ATLANTA — A move to let more Georgians use medical cannabis is nearing a final vote in the General Assembly.
The state House of Representatives approved a compromise measure Tuesday that allows those in hospice care and those diagnosed with autism, Tourette’s syndrome, AIDS and other conditions to use the oil.
The measure is expected to clear the Georgia Senate on Thursday, which is the last day of the legislative session.
Carissa Webb, who is lives in Trenton, Georgia, said she may soon be able to start treating her 17-year-old son, Gage Henry, legally with cannabis oil.
Her son, who has Tourette’s, was experiencing four neurological ticks a minute before he started using the oil more than a year ago. Now, he is down to about 20 ticks a week, she said.
“It is both maddening and saddening to hear legislators sit back and argue over this and oppose something that has given my son his life back,” Webb said at a press conference held Tuesday afternoon. “How can anyone with any common sense or ethics oppose that?”
The bill also keeps the allowable THC level at 5 percent after the Senate tried earlier to reduce it.
Autoimmune disease and HIV were removed from the list of allowable uses during negotiations with senators. Rep. Allen Peake, R-Macon, said he was also disappointed that post-traumatic stress disorder didn’t make it into the bill.
He said he hopes lawmakers will eventually take themselves out of the process of deciding who can use the oil.
“We ought to be letting doctors decide and help make this decision for their patients and not have an arbitrary list of conditions,” he said
Peake said that there is also still a “gaping hole in our law.” Georgia’s law lets people possess the cannabis oil, but it’s still against federal law to transport the product across state lines.
“There is still a lot of work to be done,” Peake said from the House floor. “Hopefully Congress will take some action as well that will help us but in the meantime, we’re going to do what we can here at the state level.”
Sen.

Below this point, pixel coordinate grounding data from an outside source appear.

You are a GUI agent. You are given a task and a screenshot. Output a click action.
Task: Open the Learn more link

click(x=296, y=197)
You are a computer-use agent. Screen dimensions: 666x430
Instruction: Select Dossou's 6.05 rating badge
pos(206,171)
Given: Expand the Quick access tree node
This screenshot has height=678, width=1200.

Greg Kirk, R-Americus, said lawmakers have taken — and will continue to take – a “deliberate path” when it comes to medical cannabis.
He noted that the oil hasn’t worked for everyone.

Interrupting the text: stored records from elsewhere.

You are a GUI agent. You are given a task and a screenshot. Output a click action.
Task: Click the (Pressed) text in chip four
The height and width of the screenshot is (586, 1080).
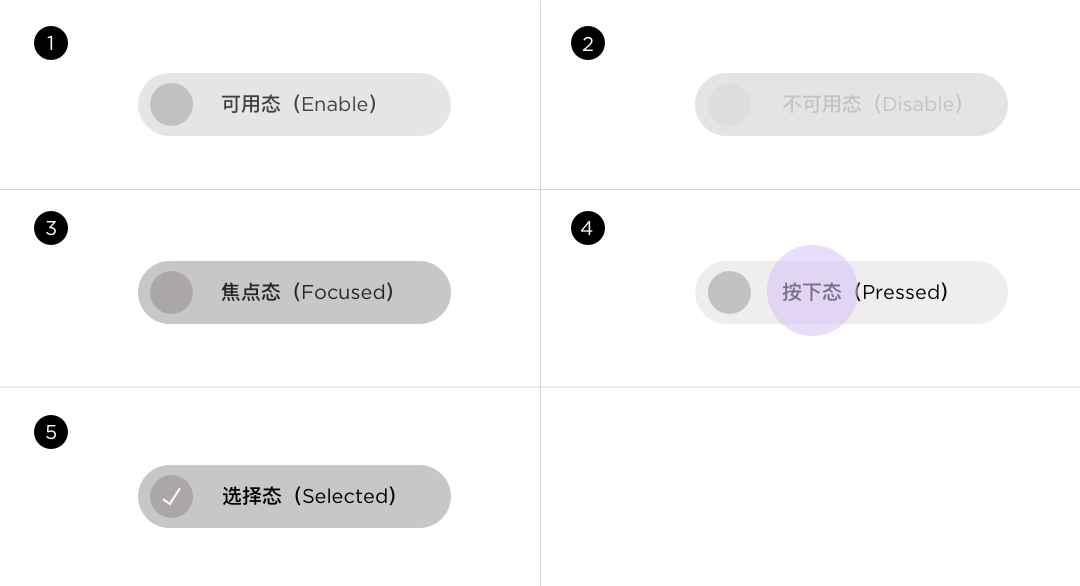[902, 293]
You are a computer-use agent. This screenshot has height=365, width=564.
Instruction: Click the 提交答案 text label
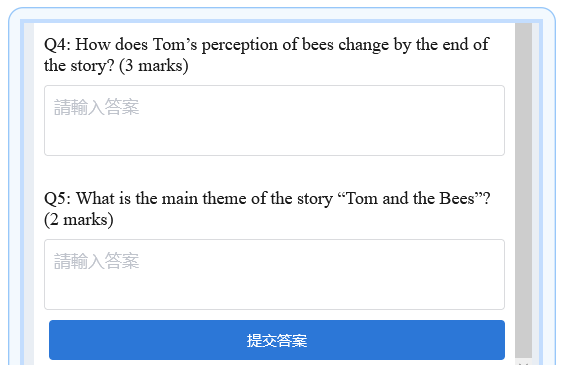(277, 341)
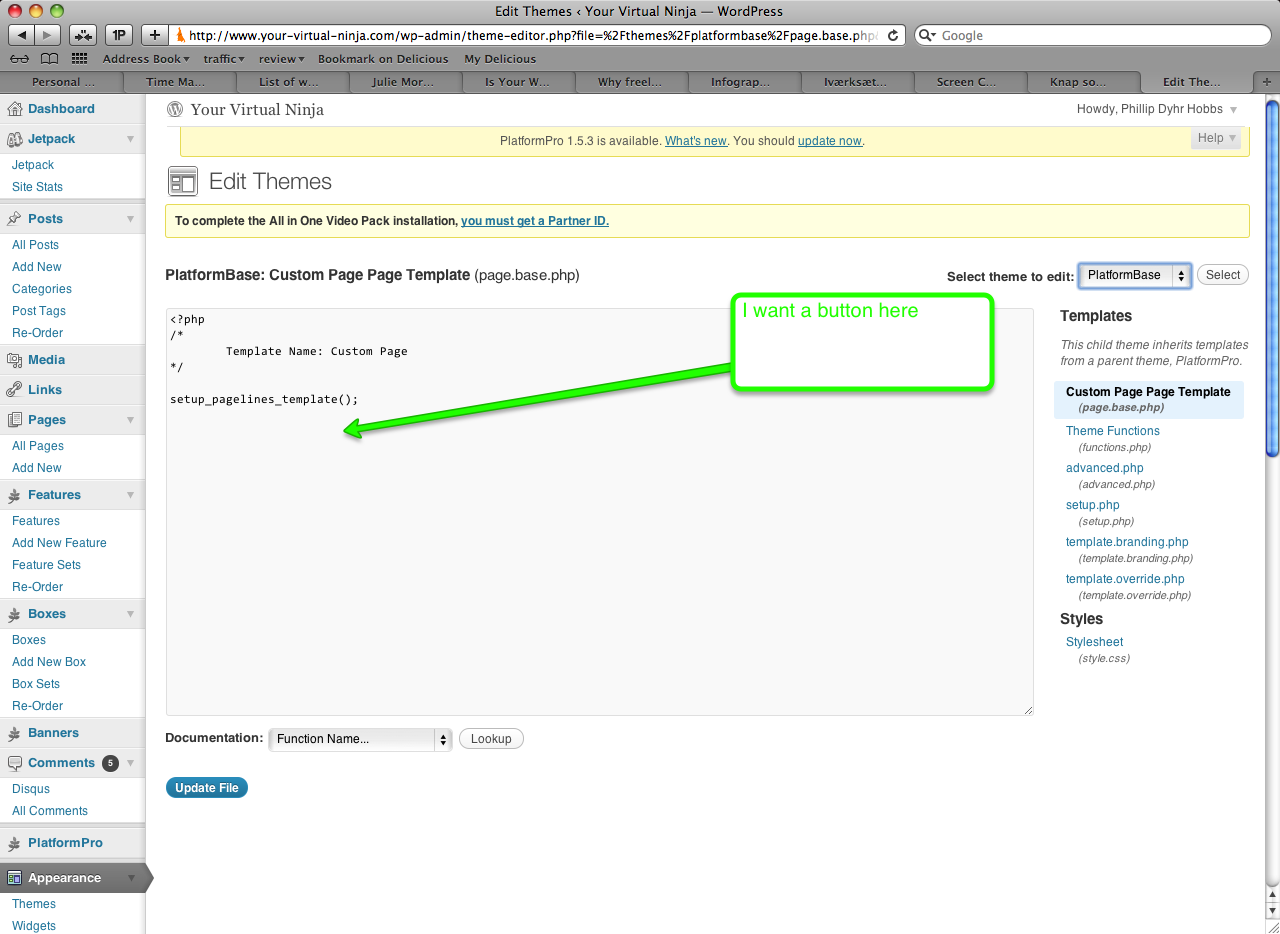Open Reading List glasses icon
The image size is (1280, 934).
[x=20, y=59]
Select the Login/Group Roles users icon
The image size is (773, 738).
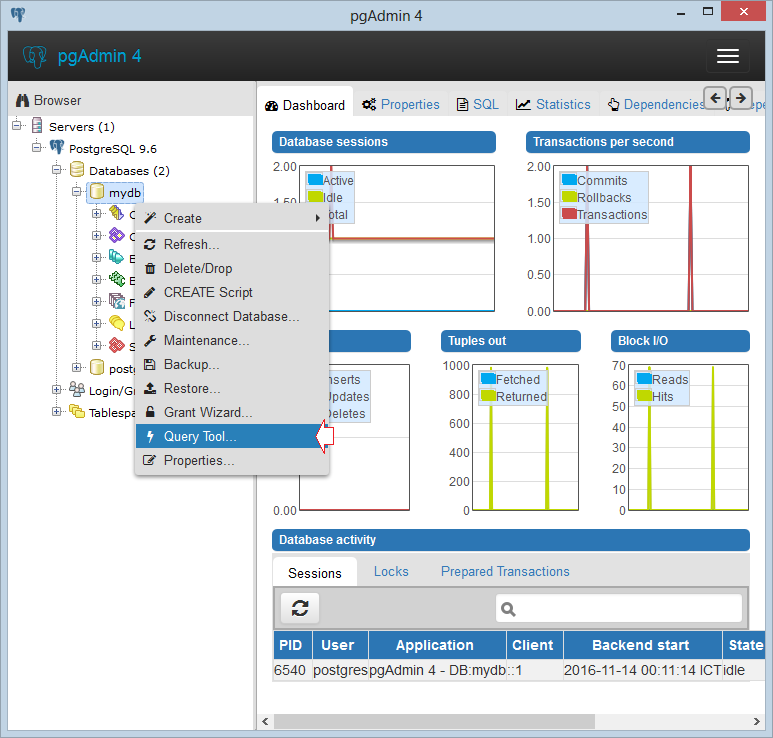coord(77,389)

“We don’t have all the answers,” Kirk told the parents at the press conference Tuesday. “But I do know that we’re making progress. I do know that we care.”
Some lawmakers remain uneasy with the state’s program and the efforts to expand it.

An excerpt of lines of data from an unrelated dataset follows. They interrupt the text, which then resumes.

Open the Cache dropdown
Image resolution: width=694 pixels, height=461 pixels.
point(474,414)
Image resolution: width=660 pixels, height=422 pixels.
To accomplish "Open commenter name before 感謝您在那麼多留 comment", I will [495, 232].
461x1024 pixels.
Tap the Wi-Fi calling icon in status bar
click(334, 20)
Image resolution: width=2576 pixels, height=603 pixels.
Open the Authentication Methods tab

“We — as lawmakers — are breaking federal law by anything we pass in regards to the legalization of cannabis,” said Sen. Chuck Payne, R-Dalton, who said he was concerned about the potential long-term effects on children.
Payne, who is a first-year lawmaker, sponsored a resolution this year that would ask national leaders to reschedule marijuana so its medical benefits can be studied. “I want medical data. I want medical proof,” he said.
Parents, though, said they do not intend to wait around on Congress. They say they will soon shift their focus to a proposal that asks voters whether Georgia should allow medical cannabis to be grown, produced and sold here.
Peake filed a resolution earlier this session that would put that question on the ballot next year, and he said Tuesday that supporters will push for that measure next year. It would need a two-thirds majority in both chambers.
Expanding the program will help bolster the argument for homegrown medical cannabis, says Troup County parent Dale Jackson, who has been treating his 8-year-old son’s autism with the oil illegally.
Right now, there are more than 1,300 people who are on the state’s registry.
“Our goal this year was to exponentially increase the people covered with a card so that now, this time next year, we can be making the argument on behalf of 10,000 people,” Jackson said, referring to the number of Georgians who are believed to have autism.
It’s unclear how many people would take advantage of the program under the proposed expansion. Hospice care, for one, covers a broad range of afflictions. There are more than 200 hospice agencies just in Atlanta.